Newswise — There is a Bermuda triangle of sorts for college women—the convergence of several factors that can be a detriment to their educational careers. And the points on that triangle are alarmingly common.
Sean Gregory, an assistant professor of politics and international affairs and director of the new Interdisciplinary Health program at Northern Arizona University, recently completed a study that found an association between the use of hormonal birth control among college women, increased risk of depression or mood disorders and increased risks for academic performance issues.
These risks were elevated among younger women initiating hormonal contraception therapy, such as those who were 18 or 19 years old—just as they leave home and take on new responsibilities in college. Add to that the mental health crisis already happening on college campuses across the country and the increasing number of women who are enrolling in college and graduate school, and there may be a problem.
But, Gregory is quick to add, this isn’t bad news. Rather, it’s an opportunity for women to talk to their health care providers about this potential risk and how they can weigh the risks and benefits of treatment.
“The point I was trying to make was not that hormonal contraception is bad, and not even that the family planning benefit needs to be vetted against the risk of depressive symptoms,” he said. “I simply was saying that nowhere in the literature do we find recommendations for joint decision-making between clinicians and their patients concerning hormonal contraception, or any discussion of how to communicate the risks of depression or mood disorders, even though it’s the No. 1 reason women discontinue hormonal birth control.”
The study, published in Psychiatry Research, used National College Health Association data collected from 350 universities throughout the United States (including NAU). Gregory looked at women who use hormonal contraception, their age, reports of depression and anxiety and several measures of academic performance.

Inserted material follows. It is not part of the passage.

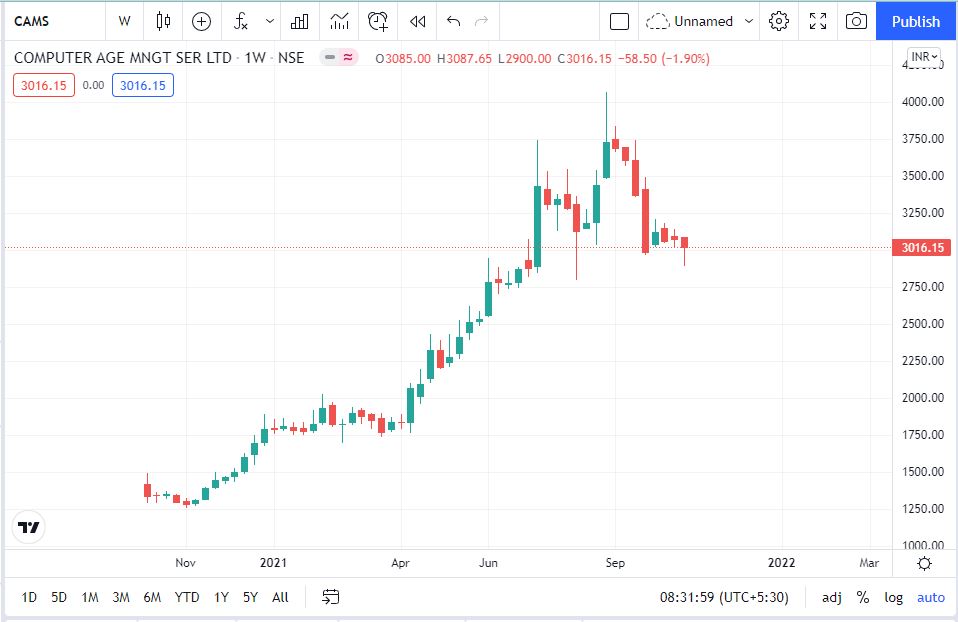Screen dimensions: 958x622
Task: Click the Publish button
Action: 916,21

What he found was that use of hormonal birth control increased a woman’s risk of reporting depression or related symptoms, and the younger a woman initiated hormonal contraception, the greater risk she had of developing these symptoms—an increase in risk by several percentage points, in fact.

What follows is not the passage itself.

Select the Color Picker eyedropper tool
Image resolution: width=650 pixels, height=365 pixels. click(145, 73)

What followed the increased risk of depressive symptoms for college-age women was a greater likelihood of experiencing academic performance issues.
“You put all those together, you see that hormonal contraception is likely a risk factor for academic issues, and the risks seem to be associated with depression or mood disorders that are a known side effect of hormonal contraception,” he said. “The idea is if the pathway really is associated with depression, attending to the depressive symptoms may be a way to get ahead of the academic performance issue.”

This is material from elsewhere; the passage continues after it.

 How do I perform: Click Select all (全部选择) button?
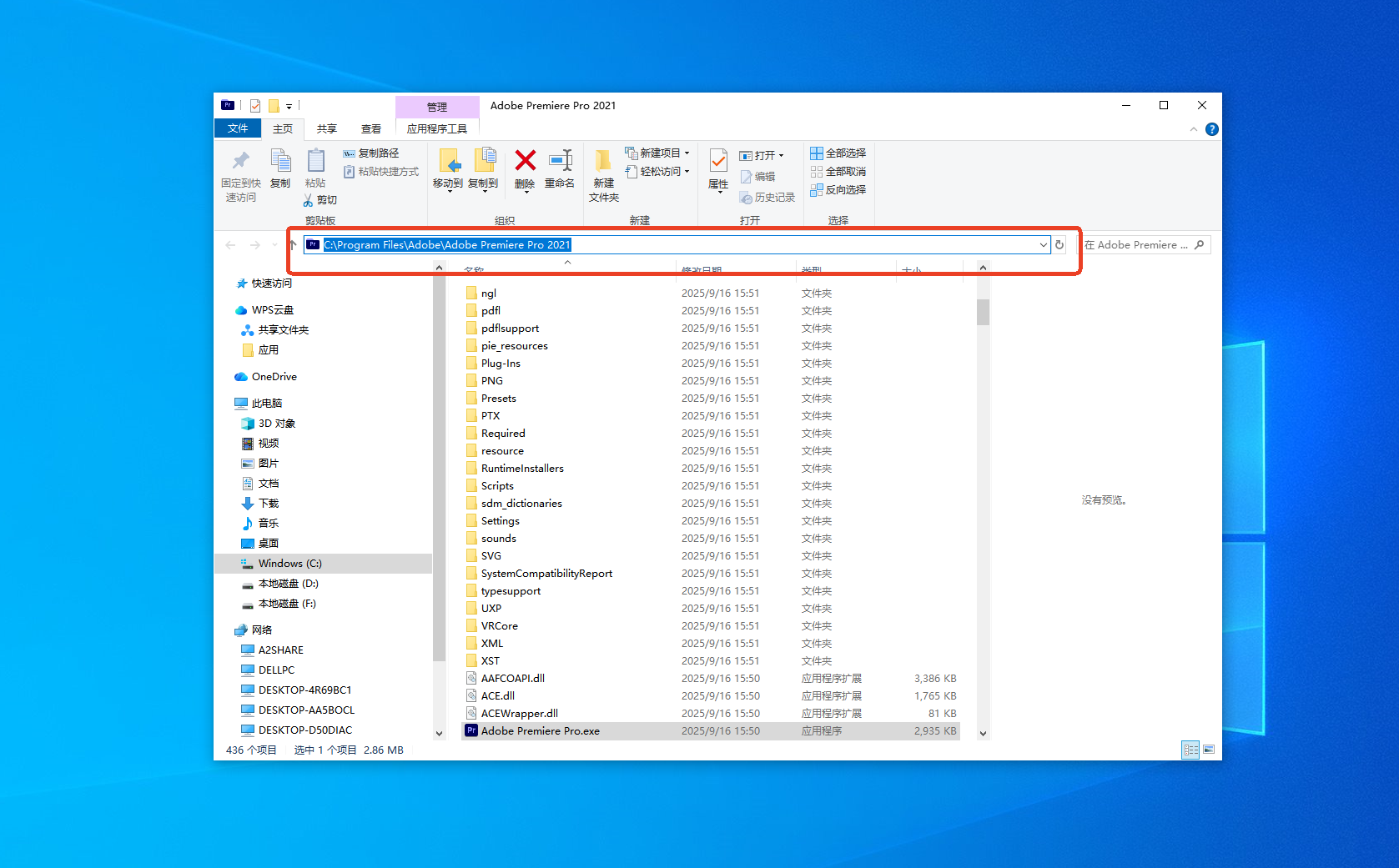(x=838, y=153)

This is not an indictment of hormonal birth control. For women who want to take control of their family planning, birth control does the job quite effectively, and he suspects many women, if they weighed the risks and benefits, would still choose to use these types of birth control. What he hopes comes from this study, and others like it, is a recognition of the increased risk of depression among women using hormonal birth control, so clinicians can discuss it with their patients and make a plan to identify and treat depression or related symptoms if they arise. Therapy, medication and other treatment options all can help mitigate the symptoms of depression.
In addition to raising awareness, the study raised another question in Gregory’s mind—that of health equity and why women carry the burden of preventing pregnancy. Two years ago, two contemporaneous findings were published: a study in JAMA Psychiatry using data from Denmark found that hormonal birth control increased the risk of depression, and a trial for male hormonal birth control was discontinued early because subjects reported higher than expected levels of depression and mood disorders, the same symptoms that are part of the status quo for women taking birth control.
“I think there’s a real health equity issue here,” Gregory said. “In addition to the historical burden of family planning placed on women, we owe women the same level of information and joint decision-making concerning the risks and benefits of any treatment, and certainly those where there is an associated behavioral health risk.”
Future research questions may include whether the different types of hormonal contraception—birth control pills, intrauterine devices, shots, etc.—carry different levels of risk for depressive symptoms. More importantly, Gregory said, his work in this regard includes collaborating with Campus Health Services to ensure college students have access to this type of care; discussing ways to re-engineer college campuses and programs to decrease the risk to mental and behavioral health of all students; and keeping better tabs on mental well-being and community health.